- **TEXT PROVIDED**:
BEGIN

I sold two vintage guitars, a designer handbag, and my soul (briefly) on Facebook Marketplace. But hey, you can’t bake baguettes with regret.


Chapter 6: Fit‑Out Follies—Builder Bingo

Hiring trades in Brisbane is like Tinder: swipe right, pray they show up, and hope they don’t ghost you mid‑demo. My fav builder arrived with a pet macaw (true story) that cheer‑screeched over every drill bit. The electrician wired my oven so well it took out half the suburb. On inspection day the council officer raised an eyebrow at the parrot feathers in the extractor fan. Character, mate.


Chapter 7: Branding—Slapping a Personality on Pastry

Here’s where the fun sprinkles on:

  • Name: Something sunny (hello, Sunny St), obvious, and available as a .com.

  • Tagline: “Get Your Yum On” because life’s short—order seconds.

  • Logo: Cheeky, bold, looks fab embroidered on aprons and scribbled on cake boxes which I am in the process of doing.

  • Socials: Instagram first (cakes sell themselves visually), Facebook for the locals, TikTok for the kids who think sponge is a filter.

Remember: diners eat with their eyes, but they click with their thumbs.

END

- **RAW DATA**:
BEGIN

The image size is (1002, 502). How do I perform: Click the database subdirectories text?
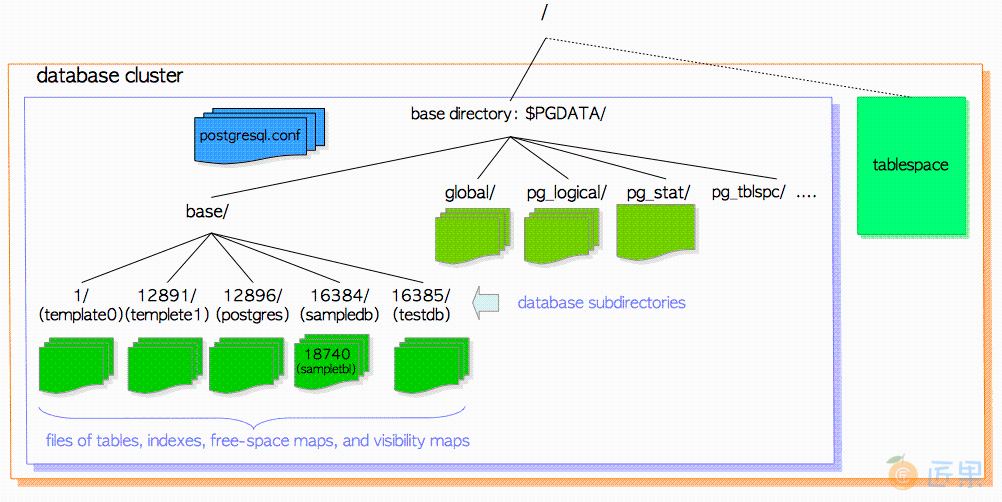(x=601, y=302)
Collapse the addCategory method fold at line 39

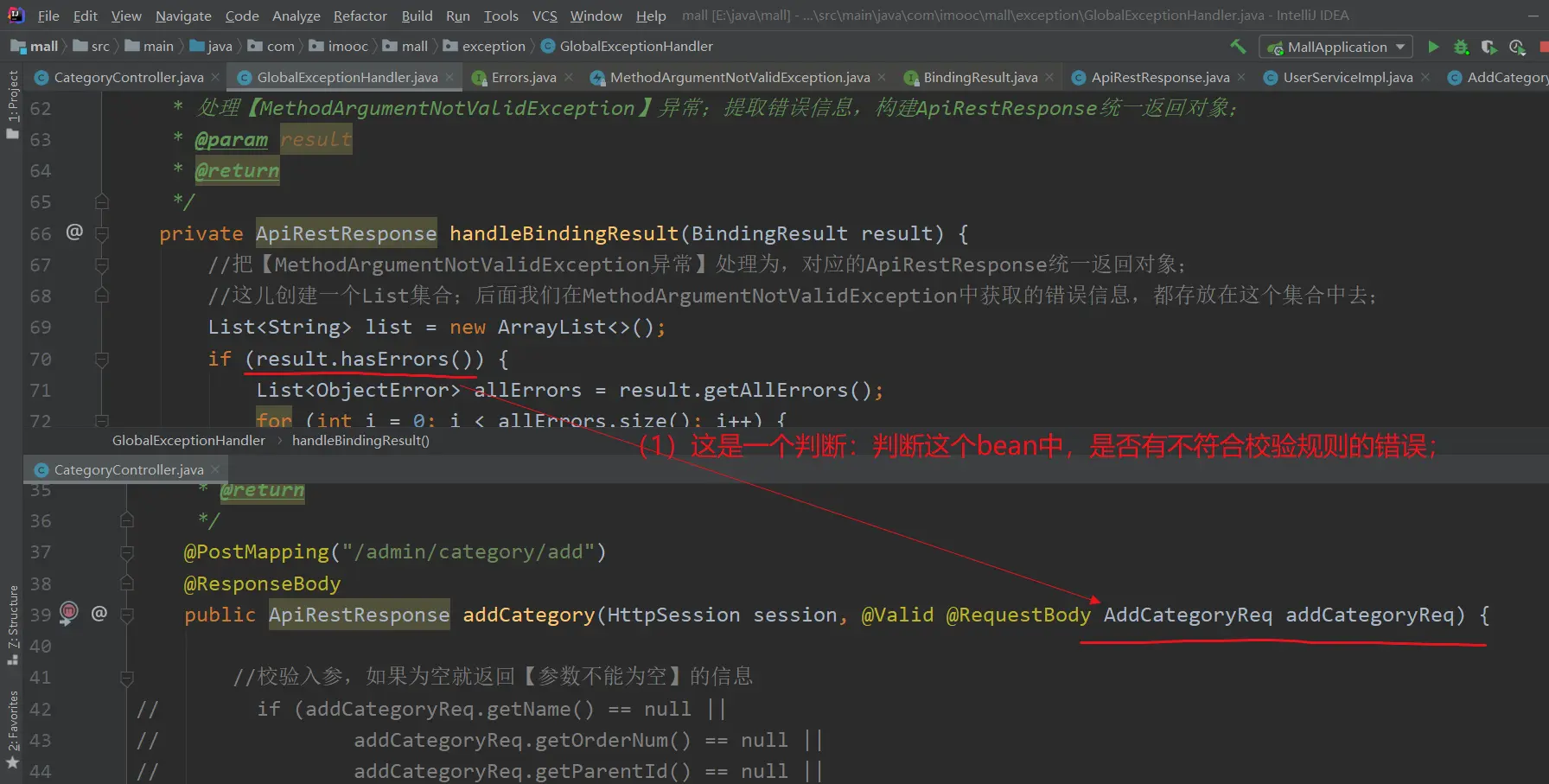tap(127, 615)
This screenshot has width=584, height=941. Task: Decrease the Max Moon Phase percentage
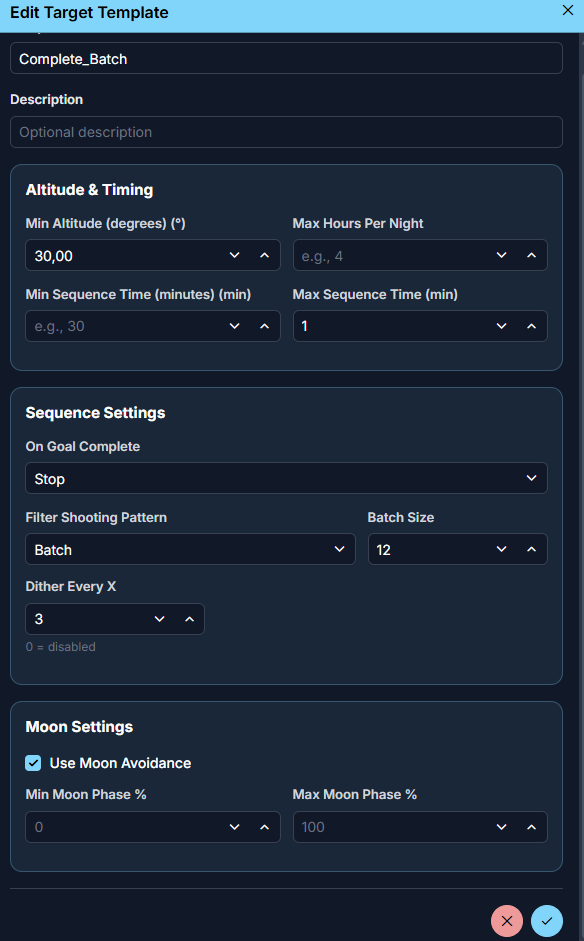501,827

END

- **INSTRUCTION 1**: From the text about opening a bakery, list the headings of the bullet points under "Chapter 7: Branding—Slapping a Personality on Pastry."
- **INSTRUCTION 2**: Write the next part of the text about opening a bakery, picking up right after its last sentence.
The lines have nothing to do with the work here.

- **RIGHT ANSWER 1**: Name, Tagline, Logo, Socials

- **RIGHT ANSWER 2**:
Chapter 8: Suppliers—Make Friends with the Market Stall People

Nothing screams gourmet like produce you can brag about. I befriended stallholders at Rocklea and Jan Power’s, who now text me when strawberries hit peak sweetness or avocados actually ripen like civilised fruit. Build these relationships; they’re your secret spice blend.

Pro tip: shout them out on socials. Reciprocity is tastier than cream cheese frosting.


Chapter 9: Pricing—The Existential Dread of Putting a Number on Joy

The formula I landed on:

(Ingredient Cost + Labour Time × Hourly Rate + Overheads) × Profit Margin

Then add 10 percent, because someone will definitely ask for “just a little gold leaf, nothing fancy.” Stand firm. Your talent isn’t a two‑for‑one voucher.


Chapter 10: Marketing Mayhem—Launch Like a Lamington Cannon

For opening week I offered a “Brissy Bites Box”: mini gourmet cakes and platters sampling everything from passionfruit pavlova bites to charcuterie cones. I DM’d local parenting bloggers, bribed them with sugar, and boom—orders exploded faster than a molten‑centre fondant.

Don’t forget:

  • Google My Business—get on the map, literally.

  • Local SEO—sprinkle “Brisbane,” “QLD,” and “food” like hundreds‑and‑thousands all over your website copy.

  • Email list—because algorithms are fickle, but Aunt Cheryl checks her inbox religiously.


Chapter 11: The First Big Gig—Catering a 21st in 95 % Humidity

Picture me, fanning a cupcake tower while the groom’s uncle taps the air‑con thermostat like it owes him money. My newly christened cool‑room van (affectionately named “The Chill Pill”) parked heroically under a jacaranda. The cakes survived, the platters dazzled, and I only cried twice (both happy tears, promise).

Takeaway lesson: over‑insulate, over‑label, over‑estimate portion sizes. Someone’s Auntie Glenda will remove Prosciutto as if it’s her personal calling.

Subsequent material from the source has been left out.